How and why email code is different to web code
Think about how a user gets to a website; they may type a URL into the browser or do a search and click on a result. Users are actively going to the website. Email is the other way around; emails get sent to a user.
For someone to be able to do something malicious like install a virus on a user's computer, the user needs to go to that website actively. If the same were possible in email, just opening an email could be dangerous. Email is an open protocol so that anyone can email you. With these restrictions on email code, there is still a risk. Someone can send a link to a malicious website, but the user must still click on it for any danger.
So, if HTML and CSS are safe, why are they much more restricted in email than on the web?
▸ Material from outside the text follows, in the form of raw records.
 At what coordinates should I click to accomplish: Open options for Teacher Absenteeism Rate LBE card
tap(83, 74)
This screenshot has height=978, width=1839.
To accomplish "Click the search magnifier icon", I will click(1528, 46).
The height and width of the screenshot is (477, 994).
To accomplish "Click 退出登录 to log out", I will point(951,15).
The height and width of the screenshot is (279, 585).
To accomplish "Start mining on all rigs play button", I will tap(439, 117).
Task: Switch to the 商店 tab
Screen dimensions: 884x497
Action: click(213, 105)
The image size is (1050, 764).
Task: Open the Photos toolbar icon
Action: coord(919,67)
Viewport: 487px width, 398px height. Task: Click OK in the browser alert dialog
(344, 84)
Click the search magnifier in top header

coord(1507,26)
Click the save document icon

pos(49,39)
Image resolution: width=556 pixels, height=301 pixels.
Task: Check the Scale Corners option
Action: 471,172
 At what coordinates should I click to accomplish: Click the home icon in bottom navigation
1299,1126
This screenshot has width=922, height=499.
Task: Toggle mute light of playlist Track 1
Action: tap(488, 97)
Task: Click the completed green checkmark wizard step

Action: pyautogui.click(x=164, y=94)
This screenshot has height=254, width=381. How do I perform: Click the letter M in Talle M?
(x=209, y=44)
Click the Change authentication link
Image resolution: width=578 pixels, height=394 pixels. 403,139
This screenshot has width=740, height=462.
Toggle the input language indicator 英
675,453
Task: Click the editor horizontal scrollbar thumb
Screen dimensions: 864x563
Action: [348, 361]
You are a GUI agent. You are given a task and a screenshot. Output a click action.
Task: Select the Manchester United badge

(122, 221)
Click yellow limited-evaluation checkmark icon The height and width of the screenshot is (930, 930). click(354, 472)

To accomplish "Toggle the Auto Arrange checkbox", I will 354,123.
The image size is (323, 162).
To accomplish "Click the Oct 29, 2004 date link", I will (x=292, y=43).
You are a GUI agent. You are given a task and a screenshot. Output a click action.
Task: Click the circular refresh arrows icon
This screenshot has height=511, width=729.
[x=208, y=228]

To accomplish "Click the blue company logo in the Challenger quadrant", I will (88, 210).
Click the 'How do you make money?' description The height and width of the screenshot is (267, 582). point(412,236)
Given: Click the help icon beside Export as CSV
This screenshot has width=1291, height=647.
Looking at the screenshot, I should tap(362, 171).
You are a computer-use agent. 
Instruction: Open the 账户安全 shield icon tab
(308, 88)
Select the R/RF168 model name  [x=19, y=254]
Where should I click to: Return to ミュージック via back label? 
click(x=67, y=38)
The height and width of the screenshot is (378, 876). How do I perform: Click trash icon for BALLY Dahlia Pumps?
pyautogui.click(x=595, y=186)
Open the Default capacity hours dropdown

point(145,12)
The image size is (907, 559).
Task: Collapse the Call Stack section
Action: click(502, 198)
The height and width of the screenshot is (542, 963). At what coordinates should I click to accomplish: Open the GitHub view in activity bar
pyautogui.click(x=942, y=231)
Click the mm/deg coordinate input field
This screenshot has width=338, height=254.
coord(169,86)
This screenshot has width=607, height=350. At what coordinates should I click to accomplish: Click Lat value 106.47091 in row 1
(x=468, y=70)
The email code goes through an "HTML Sanitizer," which can remove or edit parts of the code. Again, this is to help keep the end users safe. Suppose we think about the example of someone emailing a link to a malicious website. Without any restrictions, they could style that link to be positioned over the whole email client, so when the user clicks the "mark as spam" button, they are actually clicking the dangerous link instead. This is just one example, but many security risks email clients take into account when building these sanitizers.
One of the other significant differences is consistency. If you look across web browsers, they have differences in feature support, but there are few these days. These differences can be much more significant if you look across email clients. This is because each email client builds their own HTML sanitizers based on their research, ideas, and opinions, meaning each one is a little different.
If we were to take a stripped-down email design and code it like we would code a web page, we can see it has several issues when viewed by certain email clients.
Applemail has a lot of support for HTML and CSS. The email will look pretty much the same as it would when opened in Safari or any browser.
Windows Outlook has very limited support for HTML and CSS. The email won't look great here.
These issues are fixable, and we’ll go over them through this course.